**Given records:**
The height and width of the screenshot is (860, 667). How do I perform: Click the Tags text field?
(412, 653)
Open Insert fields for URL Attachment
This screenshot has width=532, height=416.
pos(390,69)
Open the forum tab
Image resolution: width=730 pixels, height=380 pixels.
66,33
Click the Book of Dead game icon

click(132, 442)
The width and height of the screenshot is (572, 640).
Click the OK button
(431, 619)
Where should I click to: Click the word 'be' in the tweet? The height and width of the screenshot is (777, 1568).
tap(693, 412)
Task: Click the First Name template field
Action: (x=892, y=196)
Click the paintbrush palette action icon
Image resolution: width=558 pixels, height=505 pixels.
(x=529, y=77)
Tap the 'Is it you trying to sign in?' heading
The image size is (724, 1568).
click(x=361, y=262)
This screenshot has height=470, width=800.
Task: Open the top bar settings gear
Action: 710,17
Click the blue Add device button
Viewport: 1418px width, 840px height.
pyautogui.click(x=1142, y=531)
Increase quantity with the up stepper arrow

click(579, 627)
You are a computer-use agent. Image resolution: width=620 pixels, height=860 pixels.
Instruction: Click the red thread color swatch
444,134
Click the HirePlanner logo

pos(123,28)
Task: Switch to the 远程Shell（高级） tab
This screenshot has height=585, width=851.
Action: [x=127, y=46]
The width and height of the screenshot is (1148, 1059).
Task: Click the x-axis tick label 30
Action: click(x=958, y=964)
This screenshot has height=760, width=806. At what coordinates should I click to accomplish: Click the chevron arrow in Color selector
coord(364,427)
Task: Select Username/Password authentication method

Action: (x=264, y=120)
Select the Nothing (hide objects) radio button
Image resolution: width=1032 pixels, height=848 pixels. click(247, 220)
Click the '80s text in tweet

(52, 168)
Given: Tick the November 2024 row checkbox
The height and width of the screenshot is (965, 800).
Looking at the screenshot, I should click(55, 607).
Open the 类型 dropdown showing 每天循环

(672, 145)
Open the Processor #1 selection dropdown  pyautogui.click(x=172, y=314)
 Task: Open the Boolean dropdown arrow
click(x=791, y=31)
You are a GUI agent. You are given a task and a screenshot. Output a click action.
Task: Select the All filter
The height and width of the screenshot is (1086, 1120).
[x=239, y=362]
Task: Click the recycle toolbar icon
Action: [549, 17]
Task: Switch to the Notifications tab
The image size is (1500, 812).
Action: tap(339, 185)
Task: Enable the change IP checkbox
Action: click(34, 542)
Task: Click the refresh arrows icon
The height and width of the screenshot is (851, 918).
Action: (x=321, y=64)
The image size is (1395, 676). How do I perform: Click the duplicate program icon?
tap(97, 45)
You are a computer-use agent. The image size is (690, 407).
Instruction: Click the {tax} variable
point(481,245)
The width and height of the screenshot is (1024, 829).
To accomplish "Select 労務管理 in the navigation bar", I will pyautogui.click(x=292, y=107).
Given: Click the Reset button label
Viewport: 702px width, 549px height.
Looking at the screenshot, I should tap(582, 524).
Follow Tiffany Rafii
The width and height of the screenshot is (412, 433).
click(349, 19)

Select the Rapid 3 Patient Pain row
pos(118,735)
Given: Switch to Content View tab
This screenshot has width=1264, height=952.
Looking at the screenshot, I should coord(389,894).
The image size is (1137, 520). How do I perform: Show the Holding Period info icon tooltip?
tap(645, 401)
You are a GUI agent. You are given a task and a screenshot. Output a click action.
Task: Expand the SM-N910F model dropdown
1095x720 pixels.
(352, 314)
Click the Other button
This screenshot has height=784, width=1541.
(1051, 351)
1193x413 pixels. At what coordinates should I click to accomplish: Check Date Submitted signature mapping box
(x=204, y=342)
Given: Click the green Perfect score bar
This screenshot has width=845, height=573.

**Problem requirements:** Count how many lines above include the word "Switch" and answer with that figure only.

**Exercise answer:** 3